→ FRAGMENTO SELECCIONADO

________________________________________

Con motivo de la muerte de Juan Carlos Onetti hace 20 años en Madrid y de la inauguración de la exposición sobre su vida en Casa América: "Reencuentro con Onetti, 20 años después", hemos querido volver a publicar este interesante artículo sobre su obra.
Manuel Turégano (Publicado en De Verdad digital en 2009, centenario del escritor)
La celebración del centenario de Onetti sería un buen momento para que las letras hispanas "pagaran" la enorme deuda que tienen con el escritor uruguayo, nacido en Montevideo en 1909, residente durante quince años (los más fructíferos de su vida literaria) en Buenos Aires y "exiliado" en España desde 1974 hasta su muerte, en 1994. La "deuda" con Onetti es larga y onerosa, porque no en vano con él nace la novela moderna en Hispanoamérica, un género del que luego serán hijos desde García Márquez y Vargas Llosa hasta los narradores más actuales. Pero, ¿cómo llevó a cabo esa génesis? ¿Qué mutación literaria es la que llevó a cabo Onetti?
Onetti rompió, de partida, el perfil clásico del escritor hispano. No era universitario (ni siquiera terminó el bachillerato), ni diplomático, ni tenía relación alguna con las élites. Por el contrario, trabajó desde los catorce años en infinidad de oficios y cuando escribió la primera versión de su primera novela –“El pozo”– trabajaba en Buenos Aires en el sótano de una empresa que fabricaba silos para las cooperativas agrarias.
Rompió también el núcleo de referencias literarias y temáticas de la narrativa de su tiempo. Abominaba del localismo, que ahogaba con su costumbrismo las ficciones de la época, y abrió la literatura hispana a ámbitos y perspectivas nuevas. Antes que Rulfo y que García Márquez, Onetti incorporó los logros narrativos de Faulkner, que acabarían cambiando toda la literatura hispana. Su Santa María precedió a Comala o a Macondo.
Onetti introdujo la modernidad en la novela hispana. Los relatos dejan de estar protagonizados por élites decimonónicas o gauchos pamperos, para dar entrada a personajes urbanos, hombres solitarios y fracasados que vivían sus frustraciones en oficinas y burdeles y buscaban en la ficción una vía de escape a los sinsabores de una existencia acorralada.
Los héroes onettianos son ya necesariamente “antihéroes”, hombres y mujeres que han sido derrotados, reducidos por la realidad a una pasividad alienante y cuyas únicas iniciativas –dice Vargas Llosa– “suelen ser la huida hacia lo imaginario, por medio de la fantasía, el sexo y el alcohol”. A diferencia de Faulkner, donde aún cabe la acción, el empeño épico e incluso la hazaña individual –como es el caso de Lena, la embarazada que recorre a pie medio Misisipi en busca del padre de su hijo, en “Luz de agosto”–, aunque al final el “destino” acabe frustrando sus esfuerzos, en el mundo de Onetti ya no hay más salvación que “la huida a lo imaginario”.

________________________________________

→ DATOS PROPORCIONADOS
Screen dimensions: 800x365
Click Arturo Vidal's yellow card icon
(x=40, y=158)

________________________________________

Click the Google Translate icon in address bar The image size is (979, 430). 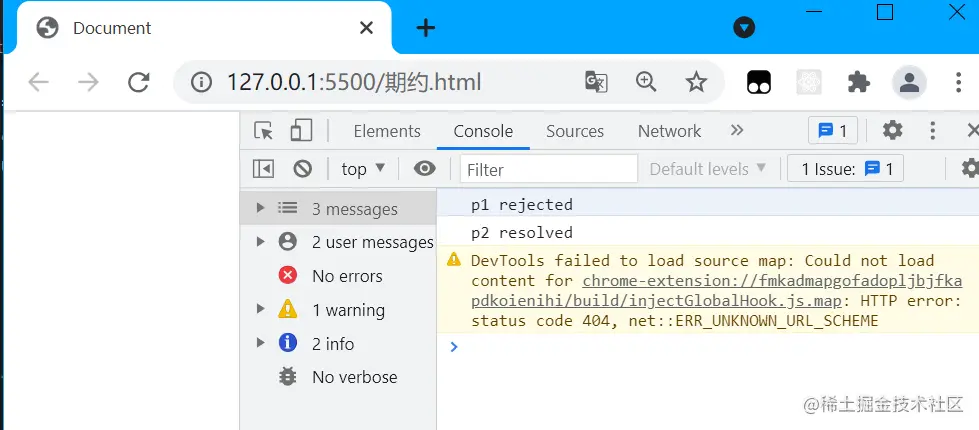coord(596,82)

________________________________________

→ RETO
Reescriba el pasaje del texto sobre Onetti que se inicia con las palabras "Rompió también el" y concluye con "una existencia acorralada.", sustituyendo "burdeles" por "tabernas".

→ SOLUCIÓN DESARROLLADA
Rompió también el núcleo de referencias literarias y temáticas de la narrativa de su tiempo. Abominaba del localismo, que ahogaba con su costumbrismo las ficciones de la época, y abrió la literatura hispana a ámbitos y perspectivas nuevas. Antes que Rulfo y que García Márquez, Onetti incorporó los logros narrativos de Faulkner, que acabarían cambiando toda la literatura hispana. Su Santa María precedió a Comala o a Macondo.
Onetti introdujo la modernidad en la novela hispana. Los relatos dejan de estar protagonizados por élites decimonónicas o gauchos pamperos, para dar entrada a personajes urbanos, hombres solitarios y fracasados que vivían sus frustraciones en oficinas y tabernas y buscaban en la ficción una vía de escape a los sinsabores de una existencia acorralada.